At eighteen years of age, I applied for a sales assistant position at a well known, high end department store. The first step in the recruitment process was a group interview with twenty to other eager candidates. The interview started with a speech made by a company representative, boasting about the brilliance of the organisation and how anyone would be desperate to work for them. I remember thinking at the time how arrogant their approach was. This perception was confirmed when I did not hear a word after the interview from the “too good” company. Not a surprise since the two hour, exhausting session was an unorganised mess.
For years following the encounter, I refused to set foot in one of their stores. I told numerous people of my experience, specifically their arrogance and disrespect of people’s time.
Fast forward twenty years, this time the interview was for an executive position within a large Australian retailer. The interview seemingly went well and was advised I’d hear back regarding the next stage, with several other applicants still to be interviewed. Several weeks later, I was still left wondering therefore, I called their office only to be told a decision had not yet been made. Coincidentally, I bumped into one of the interviewers who was genuinely surprised that I had not yet been notified, as the decision had been made some time ago. In his embarrassment, he confessed I had been unsuccessful as they’d decided to go with someone internally.
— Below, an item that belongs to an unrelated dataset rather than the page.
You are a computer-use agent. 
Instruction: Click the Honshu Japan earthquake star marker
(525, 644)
A week later, I received the phone call from their office, telling me now for the second time I had been unsuccessful. As someone with experience in human resources, I was completely dumfounded by how unprofessionally things had been handled. I obtained the impression this organisation did not value transparency and communication and to this day I avoid visiting their very big chain of stores.
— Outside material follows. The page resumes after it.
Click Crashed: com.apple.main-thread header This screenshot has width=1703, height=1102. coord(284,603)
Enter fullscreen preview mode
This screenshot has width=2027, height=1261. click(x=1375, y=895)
Unfortunately these stories are common, with businesses having hap hazard, unprofessional and sometimes disrespectful recruiting practices. Employers must be mindful their candidates are also potentially their customers.
Just as a business is evaluating the applicants’ suitability for a role, an applicant is also making a judgement or evaluation of the business. They have an insight into its inner workings, which can expose all sorts of inadequate practices and a glimpse into its culture and values.
Not only may a candidate re-evaluate their desire to work for the company but their overall impression and desire to do business with them as a customer may also be influenced.